Challenge Rules

Challenge Rules:

NOTE:

  • Participants may have to submit their code if requested by challenge organizers. However, the intellectual property (IP) is not transferred to the challenge organizers, i.e., if the code is shared/submitted, the participants remain the owners of their code (if the code is made publicly available, an appropriate license should be added)

  • Based on the object evaluations, only the best 10 submissions will be shortlisted for final subjective evaluation from each track.

  • The challenge organizers will invite the top 5 ranked teams to submit a 2-page paper at ICASSP-2023


  1. Participants are expected to sign an agreement when they download the data.
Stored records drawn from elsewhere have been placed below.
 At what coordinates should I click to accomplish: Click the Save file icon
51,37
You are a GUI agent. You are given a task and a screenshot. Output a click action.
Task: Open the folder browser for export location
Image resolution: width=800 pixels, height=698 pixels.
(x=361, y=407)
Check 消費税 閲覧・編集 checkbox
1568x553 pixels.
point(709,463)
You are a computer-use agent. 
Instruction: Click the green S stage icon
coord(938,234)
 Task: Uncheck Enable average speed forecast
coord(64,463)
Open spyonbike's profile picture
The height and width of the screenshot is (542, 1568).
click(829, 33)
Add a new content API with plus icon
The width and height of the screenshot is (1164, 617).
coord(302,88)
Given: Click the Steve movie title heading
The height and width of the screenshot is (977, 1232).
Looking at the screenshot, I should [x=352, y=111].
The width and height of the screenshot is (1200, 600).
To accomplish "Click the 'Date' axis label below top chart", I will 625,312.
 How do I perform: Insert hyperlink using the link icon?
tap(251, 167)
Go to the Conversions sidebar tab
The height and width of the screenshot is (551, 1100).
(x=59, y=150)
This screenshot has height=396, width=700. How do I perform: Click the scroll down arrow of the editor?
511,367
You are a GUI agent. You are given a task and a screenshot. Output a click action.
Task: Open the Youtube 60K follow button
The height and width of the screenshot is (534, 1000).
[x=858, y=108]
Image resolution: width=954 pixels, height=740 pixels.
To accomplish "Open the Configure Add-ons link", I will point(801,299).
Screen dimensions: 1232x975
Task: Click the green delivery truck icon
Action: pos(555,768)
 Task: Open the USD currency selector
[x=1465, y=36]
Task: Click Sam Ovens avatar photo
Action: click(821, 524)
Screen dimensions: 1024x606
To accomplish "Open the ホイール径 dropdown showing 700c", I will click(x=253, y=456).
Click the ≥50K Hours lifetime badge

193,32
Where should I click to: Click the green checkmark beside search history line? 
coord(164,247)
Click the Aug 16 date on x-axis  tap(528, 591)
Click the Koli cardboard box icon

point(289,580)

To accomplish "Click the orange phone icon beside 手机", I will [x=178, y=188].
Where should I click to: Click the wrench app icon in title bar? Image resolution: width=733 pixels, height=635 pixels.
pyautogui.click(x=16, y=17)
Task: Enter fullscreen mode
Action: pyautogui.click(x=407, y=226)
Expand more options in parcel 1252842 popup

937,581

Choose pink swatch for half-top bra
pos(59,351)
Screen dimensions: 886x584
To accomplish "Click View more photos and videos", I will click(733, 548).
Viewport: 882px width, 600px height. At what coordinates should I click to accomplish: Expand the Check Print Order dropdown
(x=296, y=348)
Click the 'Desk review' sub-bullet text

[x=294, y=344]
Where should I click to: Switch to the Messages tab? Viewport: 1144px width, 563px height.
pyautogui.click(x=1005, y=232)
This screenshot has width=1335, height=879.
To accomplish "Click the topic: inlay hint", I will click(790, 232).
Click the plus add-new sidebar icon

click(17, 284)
  2. Participants will need to share their final TTS through an API.

  3. In case of any clarification or discrepancy, they should be ready to submit code as well (for this case IP clause is applicable)

  4. Post the challenge, we request every participant to open-source the code or submit the code to us to open-source (for this case IP clause is applicable)

  5. The participants will not use any external dataset for training or pretrained TTS models trained on external datasets.

  6. The participants may use pretrained speaker embeddings (or train it on a given corpus) such as x-vector, i-vector, etc, but these embeddings must be one-dimensional. i.e. sequence-level embeddings are not to be used.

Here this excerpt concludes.